EU will Schuldenregeln weiter aussetzen

Der Krieg in der Ukraine schwächt die europäische Wirtschaft.
Brüssel Die strengen EU-Schuldenregeln könnten auch im nächsten Jahr ausgesetzt bleiben, weil sich die Wirtschaftsaussichten wegen des Ukraine-Kriegs eintrüben. Das geht aus Leitlinien für die Haushalts- und Schuldenpolitik der EU-Länder hervor, die die EU-Kommission am Mittwoch für 2023 vorlegte. Die Schulden- und Defizitregeln wurden wegen der Corona-Krise ausgesetzt und sollten eigentlich nächstes Jahr wieder gelten. Das werde “angesichts der hohen Unsicherheit” bis zum Frühjahr neu bewertet, teilte die Kommission mit. “Die russische Invasion wird wahrscheinlich einen negativen Effekt auf das EU-Wachstum haben, unter anderem durch Auswirkungen auf die Finanzmärkte, weiteren Druck auf die Energiepreise, hartnäckigere Lieferketten-Engpässe und Effekte beim wirtschaftlichen Vertrauen”, sagte EU-Wirtschaftskommissar Paolo Gentiloni in Brüssel. Er erwartet, dass die Energiepreise im ganz Jahr 2022 erhöht bleiben. “Europäische Sanktionen werden natürlich auch Auswirkungen und Kosten auf die EU-Wirtschaft haben”, sagte Kommissionsvizepräsident Valdis Dombrovskis.

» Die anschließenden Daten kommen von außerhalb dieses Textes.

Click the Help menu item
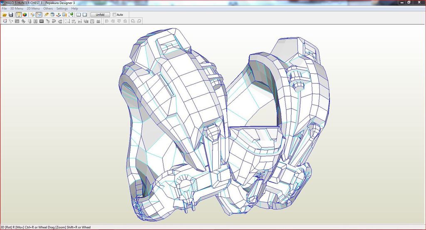The width and height of the screenshot is (426, 230). point(74,8)
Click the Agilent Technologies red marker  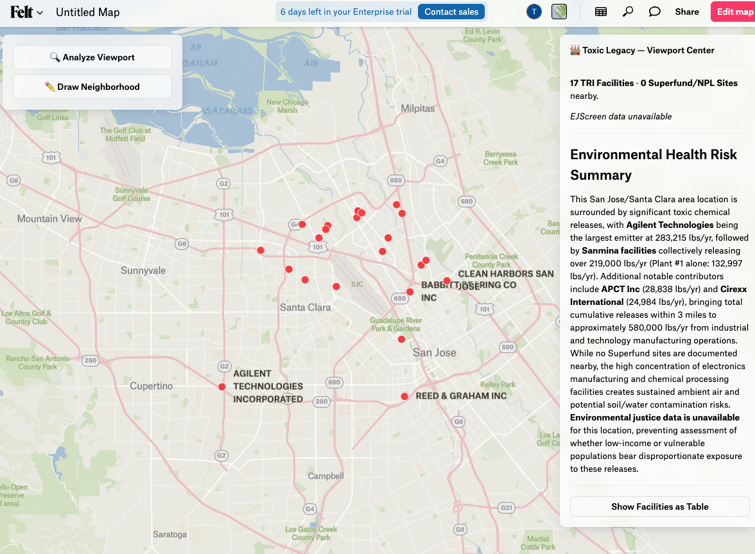[222, 386]
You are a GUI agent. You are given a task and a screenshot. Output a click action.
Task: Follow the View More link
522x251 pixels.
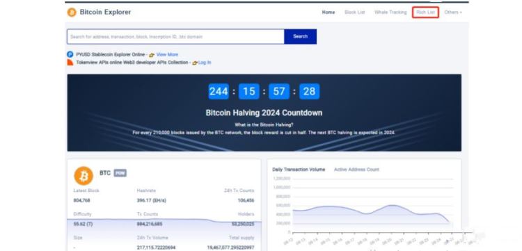pos(167,54)
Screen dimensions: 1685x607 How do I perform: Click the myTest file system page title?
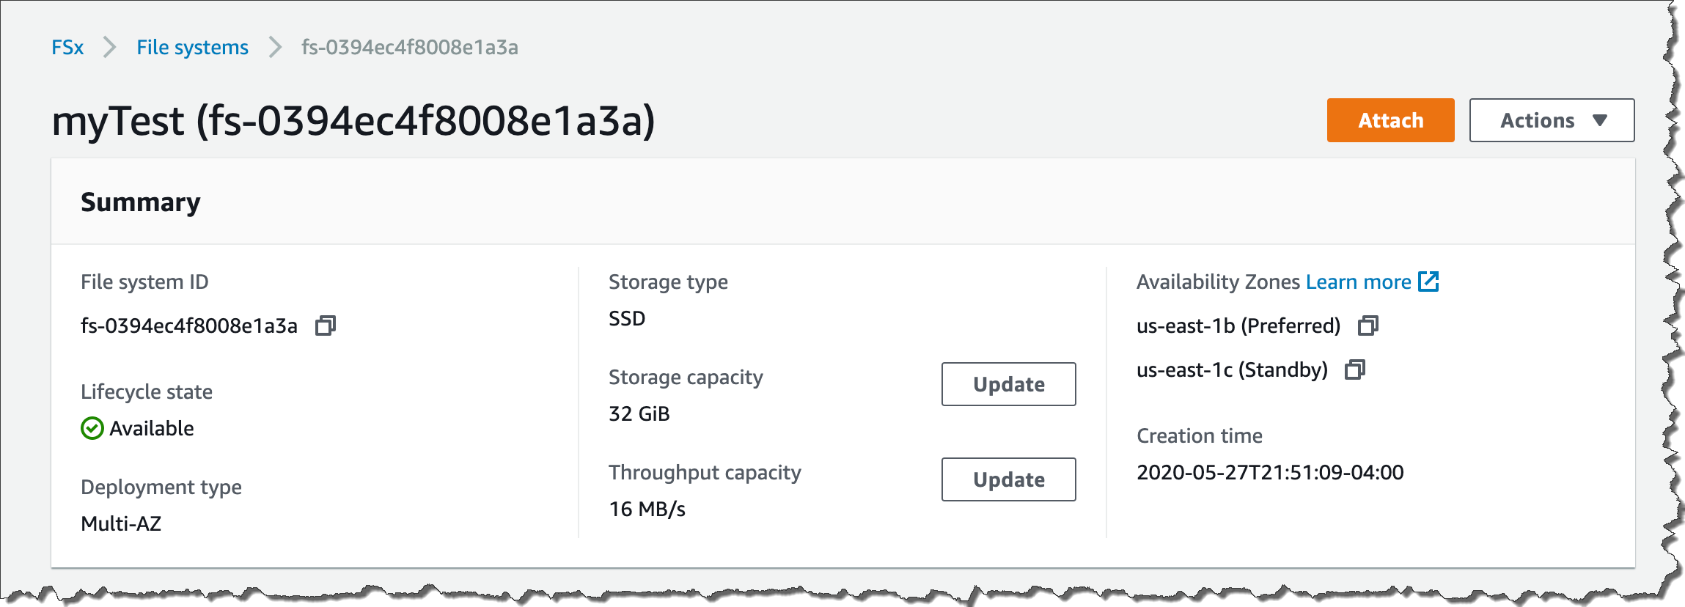(353, 122)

Seit Monaten wird in Brüssel über eine Reform der strengen Regeln für staatliche Defizite und Schulden diskutiert – auch darüber, wann sie vollständig wieder in Kraft treten sollen. Der sogenannte Stabilitäts- und Wachstumspakt sieht vor, dass EU-Länder nicht mehr als 60 Prozent der Wirtschaftsleistung an Schulden aufnehmen. Haushaltsdefizite sollen bei drei Prozent des Bruttoinlandsprodukts gedeckelt werden. Die durchschnittliche Schuldenquote in der EU lag laut der Kommission 2021 bei 92 Prozent, in einigen Ländern wie Italien noch deutlich höher.